Phase 4: Visualizing Insights with Metabase
4.1 Metabase Integration
Connect Metabase, an open-source business intelligence tool, to the Postgres DB where the transformed weather data resides. Configure Metabase to visualize the data and create dashboards.
4.2 Airflow-Metabase Integration
Extend the Airflow DAG to automate the refreshing of Metabase dashboards every day after the DBT run, ensuring that stakeholders have access to the latest weather insights.
Phase 5: Seamless Querying with Trino
5.1 Trino Configuration
Configure Trino to act as the query engine, allowing users to seamlessly query the transformed weather data stored in Postgres and explore insights.
5.2 Unifying the Ecosystem
Highlight the synergy achieved by integrating Airflow, Minio, Airbyte, DBT, Metabase, and Trino, creating a cohesive ecosystem for daily weather data management and analysis.

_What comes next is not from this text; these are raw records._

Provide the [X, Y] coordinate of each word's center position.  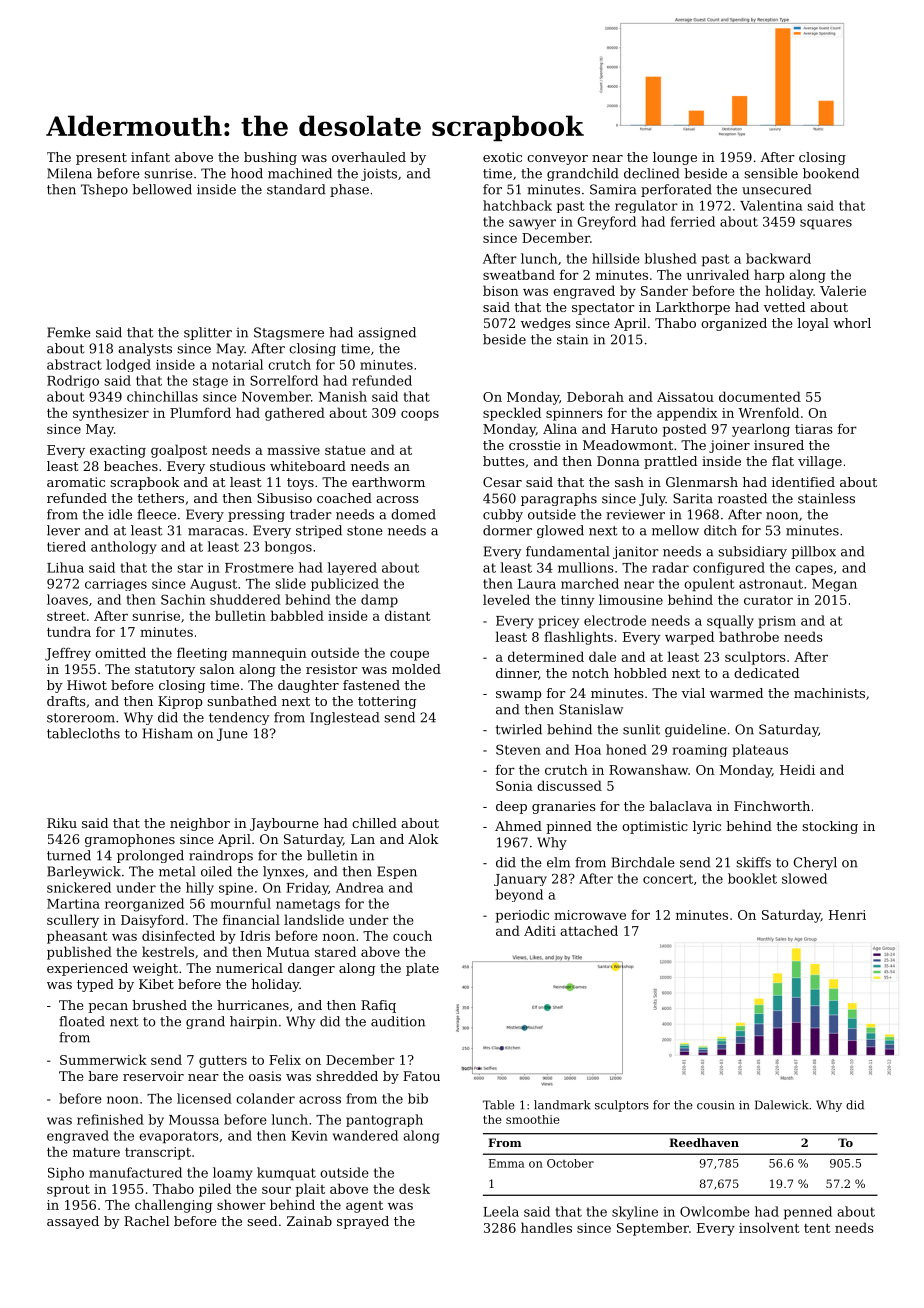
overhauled [369, 157]
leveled [506, 599]
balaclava [680, 806]
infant [150, 157]
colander [265, 1098]
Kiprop [180, 702]
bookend [831, 173]
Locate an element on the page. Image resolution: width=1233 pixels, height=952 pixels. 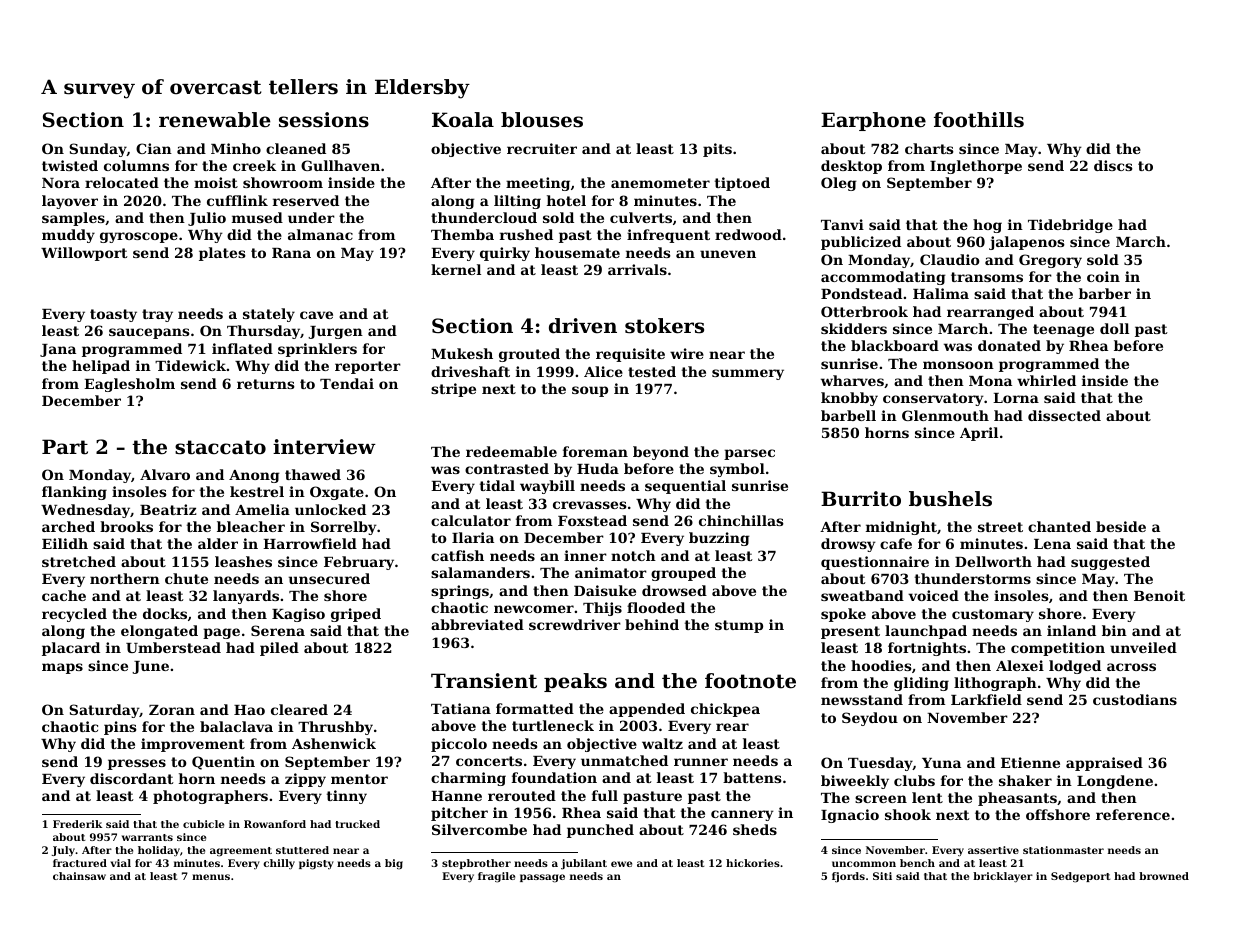
chanted is located at coordinates (1059, 526).
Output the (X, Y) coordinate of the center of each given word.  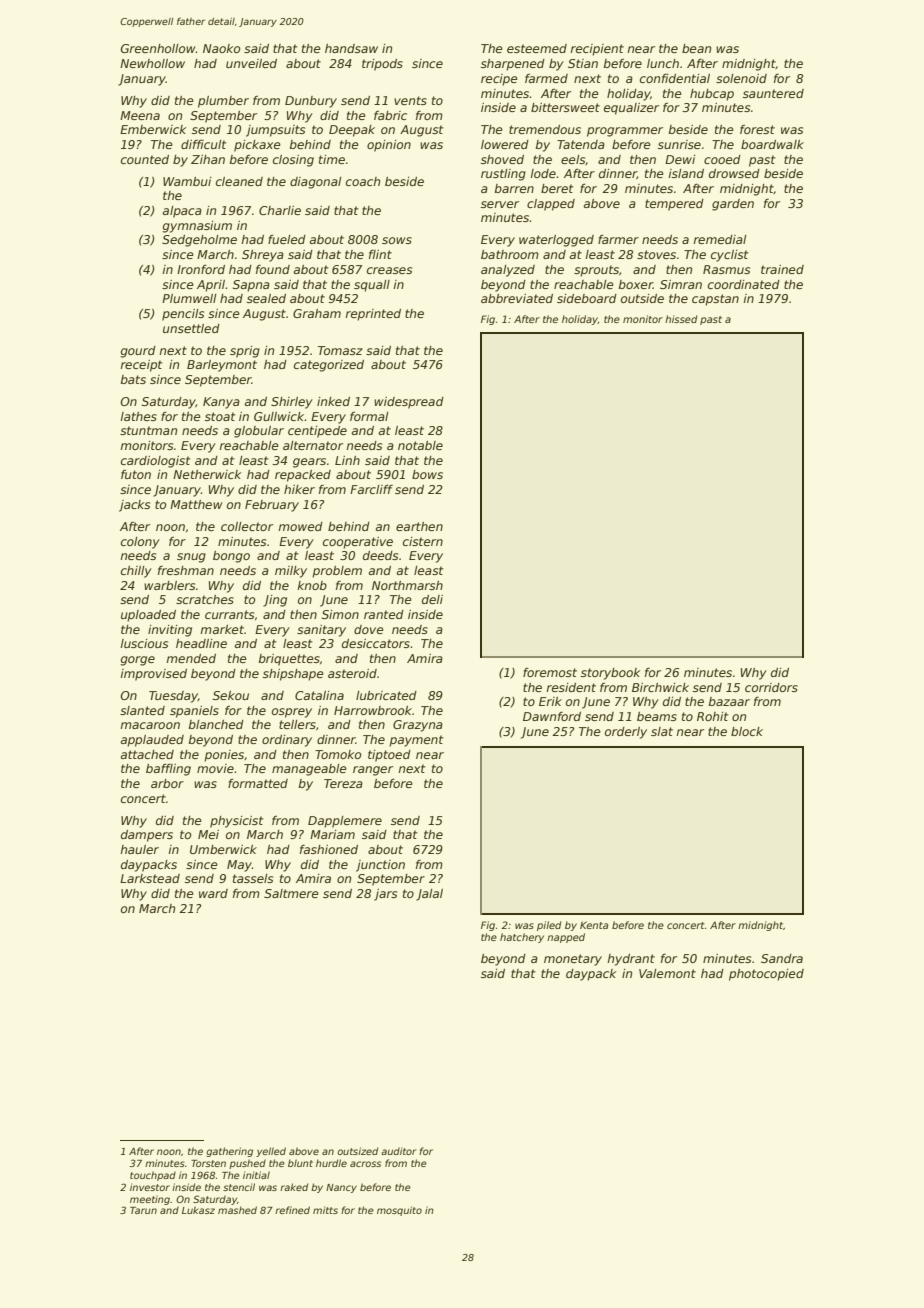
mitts (325, 1210)
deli (432, 599)
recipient (597, 50)
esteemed (537, 48)
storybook (610, 674)
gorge (137, 661)
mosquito (399, 1211)
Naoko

Conclusion: Empowering Daily Data-Driven Decisions
In conclusion, this project exemplifies the power of integrating various tools to create a streamlined pipeline for daily weather data extraction, loading, transformation with DBT, analysis, and visualization. By orchestrating this process with Apache Airflow, each component seamlessly contributes to the daily journey, ultimately empowering users to make informed, data-driven decisions based on the average weather insights for Pondicherry and Melbourne. The ELT process using DBT ensures that data transformations are done efficiently and consistently, adding a robust layer to the data pipeline. The system’s automation ensures that stakeholders wake up every day to the freshest weather insights at 1 AM.